Why Would You Give a Millionaire Something For Free?
On Friday, the New York Yankee’s Alex Rodriguez hit a home run for his 3,000th career hit. As soon as a fan named Zack Hample caught the ball, a drumbeat began: Hample should give the ball back to Rodriguez. No!
Gentle reader, I am sad to report that the chorus of voices telling Zack Hample that he should give this valuable souvenir back to Alex Rodriguez included not just the New York Yankees organization (which “offered him memorabilia, a chance to be on television, his own press conference and tickets”) and Alex Rodriguez himself (who complained that he was “not so lucky” as teammate Derek Jeter, who had his 3,000th hit ball returned by an exceedingly—some might say insanely—gracious fan), but also by random Yankee fans in the stadium and on Twitter, and, most shockingly, by members of the national media, including ESPN talking heads (who droned on at length this weekend about how bad a person Hample is for keeping the ball), and various low-level sports pundits who voiced the opinion that giving this historic souvenir back to A-Rod would be the classy thing to do.
That is dumb as hell.
Zack Hample is a notoriously prolific ballhawk who has snagged thousands of baseballs during his quasi-career, and is therefore rather unpopular in some precincts.

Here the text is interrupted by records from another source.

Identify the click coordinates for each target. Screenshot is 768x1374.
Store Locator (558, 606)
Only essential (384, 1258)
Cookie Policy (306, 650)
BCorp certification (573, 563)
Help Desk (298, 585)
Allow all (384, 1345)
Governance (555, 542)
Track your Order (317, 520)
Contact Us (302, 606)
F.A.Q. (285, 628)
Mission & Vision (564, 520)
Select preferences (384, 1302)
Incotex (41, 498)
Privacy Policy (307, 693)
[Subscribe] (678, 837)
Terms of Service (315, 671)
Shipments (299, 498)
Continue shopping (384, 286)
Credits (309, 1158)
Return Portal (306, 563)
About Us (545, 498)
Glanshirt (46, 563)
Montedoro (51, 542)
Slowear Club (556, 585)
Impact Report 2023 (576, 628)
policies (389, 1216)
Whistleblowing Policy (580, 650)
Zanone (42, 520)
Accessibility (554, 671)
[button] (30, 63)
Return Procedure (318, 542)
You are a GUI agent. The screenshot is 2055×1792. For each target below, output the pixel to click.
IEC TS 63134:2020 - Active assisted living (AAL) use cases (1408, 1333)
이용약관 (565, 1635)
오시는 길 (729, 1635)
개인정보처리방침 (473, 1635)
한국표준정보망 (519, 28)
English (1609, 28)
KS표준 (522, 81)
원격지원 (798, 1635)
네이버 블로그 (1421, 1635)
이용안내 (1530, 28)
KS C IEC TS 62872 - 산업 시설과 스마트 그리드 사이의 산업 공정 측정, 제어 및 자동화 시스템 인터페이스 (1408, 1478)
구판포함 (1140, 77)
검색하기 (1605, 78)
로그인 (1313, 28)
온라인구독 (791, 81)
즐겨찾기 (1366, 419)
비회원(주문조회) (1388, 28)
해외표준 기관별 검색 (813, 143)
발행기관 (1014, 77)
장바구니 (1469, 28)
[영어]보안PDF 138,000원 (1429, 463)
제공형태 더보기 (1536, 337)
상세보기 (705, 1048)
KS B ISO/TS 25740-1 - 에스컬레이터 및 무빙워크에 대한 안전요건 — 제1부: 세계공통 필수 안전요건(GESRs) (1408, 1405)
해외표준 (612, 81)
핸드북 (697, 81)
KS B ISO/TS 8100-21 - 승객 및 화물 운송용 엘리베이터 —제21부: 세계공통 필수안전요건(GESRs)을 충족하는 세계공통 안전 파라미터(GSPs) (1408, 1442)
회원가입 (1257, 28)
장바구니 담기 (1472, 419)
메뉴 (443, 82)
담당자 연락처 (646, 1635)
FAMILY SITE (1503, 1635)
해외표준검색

That fact does not matter in this case. What matters here is: a person of relatively regular means was lucky enough to find himself in possession of a souvenir of great worth—an item that could probably sell for several hundred thousand dollars on the open market. The person who wants to obtain this souvenir is one of the highest-paid professional athletes in American history.
This is what money was invented for. Buy your stupid ball if you want it, A-Rod.
How the hell are we ever going to win the class war if regular people are expected to make donations of great value to millionaires?